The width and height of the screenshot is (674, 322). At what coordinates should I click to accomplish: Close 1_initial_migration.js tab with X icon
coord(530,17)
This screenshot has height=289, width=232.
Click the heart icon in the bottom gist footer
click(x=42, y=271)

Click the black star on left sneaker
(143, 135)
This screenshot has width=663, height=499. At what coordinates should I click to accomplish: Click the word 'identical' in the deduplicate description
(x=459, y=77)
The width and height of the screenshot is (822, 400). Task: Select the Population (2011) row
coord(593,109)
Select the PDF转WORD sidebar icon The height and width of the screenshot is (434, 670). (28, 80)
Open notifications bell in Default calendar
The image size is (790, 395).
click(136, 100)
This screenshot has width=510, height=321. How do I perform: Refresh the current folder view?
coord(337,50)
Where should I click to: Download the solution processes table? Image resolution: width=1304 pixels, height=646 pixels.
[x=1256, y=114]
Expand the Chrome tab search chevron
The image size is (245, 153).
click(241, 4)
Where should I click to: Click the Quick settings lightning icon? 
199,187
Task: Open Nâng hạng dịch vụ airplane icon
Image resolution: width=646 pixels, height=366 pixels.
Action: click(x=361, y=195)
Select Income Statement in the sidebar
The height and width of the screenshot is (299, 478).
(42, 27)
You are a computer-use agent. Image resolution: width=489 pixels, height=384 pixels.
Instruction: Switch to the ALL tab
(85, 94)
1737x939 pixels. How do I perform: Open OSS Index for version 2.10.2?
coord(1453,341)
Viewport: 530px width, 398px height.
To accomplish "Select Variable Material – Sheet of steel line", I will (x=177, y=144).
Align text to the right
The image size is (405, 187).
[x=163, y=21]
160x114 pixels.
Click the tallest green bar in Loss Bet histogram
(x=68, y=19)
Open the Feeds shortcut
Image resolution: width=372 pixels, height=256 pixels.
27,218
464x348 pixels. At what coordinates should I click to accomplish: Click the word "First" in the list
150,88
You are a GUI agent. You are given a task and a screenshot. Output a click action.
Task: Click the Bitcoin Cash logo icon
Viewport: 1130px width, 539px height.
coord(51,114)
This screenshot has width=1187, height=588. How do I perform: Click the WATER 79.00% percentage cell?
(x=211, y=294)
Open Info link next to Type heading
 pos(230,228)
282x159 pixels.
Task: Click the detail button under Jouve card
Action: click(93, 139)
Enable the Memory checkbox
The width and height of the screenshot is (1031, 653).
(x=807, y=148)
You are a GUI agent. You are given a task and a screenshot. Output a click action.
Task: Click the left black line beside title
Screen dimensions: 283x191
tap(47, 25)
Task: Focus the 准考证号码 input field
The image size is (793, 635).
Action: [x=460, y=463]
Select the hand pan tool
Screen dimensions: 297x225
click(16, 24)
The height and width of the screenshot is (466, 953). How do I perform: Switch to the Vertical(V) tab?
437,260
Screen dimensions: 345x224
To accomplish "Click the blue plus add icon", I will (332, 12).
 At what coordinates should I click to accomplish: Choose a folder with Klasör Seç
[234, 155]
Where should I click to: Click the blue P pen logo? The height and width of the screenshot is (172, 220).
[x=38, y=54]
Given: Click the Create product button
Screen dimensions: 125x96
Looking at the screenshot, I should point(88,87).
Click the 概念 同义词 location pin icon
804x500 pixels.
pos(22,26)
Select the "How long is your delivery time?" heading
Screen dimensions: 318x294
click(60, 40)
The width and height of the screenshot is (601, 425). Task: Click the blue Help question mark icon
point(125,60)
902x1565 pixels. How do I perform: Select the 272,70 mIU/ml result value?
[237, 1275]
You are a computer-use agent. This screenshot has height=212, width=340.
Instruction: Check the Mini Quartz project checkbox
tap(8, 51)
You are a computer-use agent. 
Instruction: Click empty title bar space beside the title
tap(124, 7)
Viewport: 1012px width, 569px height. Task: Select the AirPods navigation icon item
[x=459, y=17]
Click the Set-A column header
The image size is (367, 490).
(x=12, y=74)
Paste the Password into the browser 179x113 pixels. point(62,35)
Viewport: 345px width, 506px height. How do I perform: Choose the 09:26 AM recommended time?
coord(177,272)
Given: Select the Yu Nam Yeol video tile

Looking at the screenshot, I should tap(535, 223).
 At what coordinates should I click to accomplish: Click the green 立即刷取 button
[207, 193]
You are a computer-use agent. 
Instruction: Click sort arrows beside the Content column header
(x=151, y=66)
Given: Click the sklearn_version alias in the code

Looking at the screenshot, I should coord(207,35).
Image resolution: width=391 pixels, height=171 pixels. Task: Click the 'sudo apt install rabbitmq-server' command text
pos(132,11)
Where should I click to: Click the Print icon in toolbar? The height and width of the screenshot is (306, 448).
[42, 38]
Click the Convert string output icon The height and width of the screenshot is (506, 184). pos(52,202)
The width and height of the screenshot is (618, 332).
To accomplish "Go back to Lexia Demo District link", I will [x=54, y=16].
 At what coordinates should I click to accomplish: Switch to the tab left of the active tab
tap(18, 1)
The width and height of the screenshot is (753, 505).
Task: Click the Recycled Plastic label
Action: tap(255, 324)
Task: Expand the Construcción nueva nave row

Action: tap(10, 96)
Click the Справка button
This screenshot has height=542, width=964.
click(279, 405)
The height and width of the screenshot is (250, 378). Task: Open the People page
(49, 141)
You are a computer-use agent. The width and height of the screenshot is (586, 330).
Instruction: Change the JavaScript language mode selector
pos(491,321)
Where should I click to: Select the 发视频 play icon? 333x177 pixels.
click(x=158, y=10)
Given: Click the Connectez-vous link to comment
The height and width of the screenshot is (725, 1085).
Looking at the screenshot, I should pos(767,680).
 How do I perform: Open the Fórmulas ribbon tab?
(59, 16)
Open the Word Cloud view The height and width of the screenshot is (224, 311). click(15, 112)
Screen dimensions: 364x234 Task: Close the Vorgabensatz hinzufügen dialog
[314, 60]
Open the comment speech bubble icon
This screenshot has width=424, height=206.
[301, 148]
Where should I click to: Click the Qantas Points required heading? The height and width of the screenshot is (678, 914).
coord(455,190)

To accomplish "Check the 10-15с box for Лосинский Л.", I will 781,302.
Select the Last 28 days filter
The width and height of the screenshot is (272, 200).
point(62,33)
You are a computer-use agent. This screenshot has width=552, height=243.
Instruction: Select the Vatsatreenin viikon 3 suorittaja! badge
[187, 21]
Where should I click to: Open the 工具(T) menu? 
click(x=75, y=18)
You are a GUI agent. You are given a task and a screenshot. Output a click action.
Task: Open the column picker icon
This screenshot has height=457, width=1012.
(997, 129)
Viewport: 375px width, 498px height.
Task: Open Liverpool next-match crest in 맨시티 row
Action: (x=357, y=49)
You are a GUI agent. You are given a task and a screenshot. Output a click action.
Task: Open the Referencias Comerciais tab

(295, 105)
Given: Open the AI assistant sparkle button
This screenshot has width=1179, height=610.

◇ ◇ ◇

● Task requirements: From the material above, retype precisely the lines between the line holding "At what coordinates should I click to accomplish: Choose" and the line holding "long is your", inclusive, and nothing beyond them.

● Your solution:
 At what coordinates should I click to accomplish: Choose a folder with Klasör Seç
[234, 155]
Where should I click to: Click the blue P pen logo? The height and width of the screenshot is (172, 220).
[x=38, y=54]
Given: Click the Create product button
Screen dimensions: 125x96
Looking at the screenshot, I should point(88,87).
Click the 概念 同义词 location pin icon
804x500 pixels.
pos(22,26)
Select the "How long is your delivery time?" heading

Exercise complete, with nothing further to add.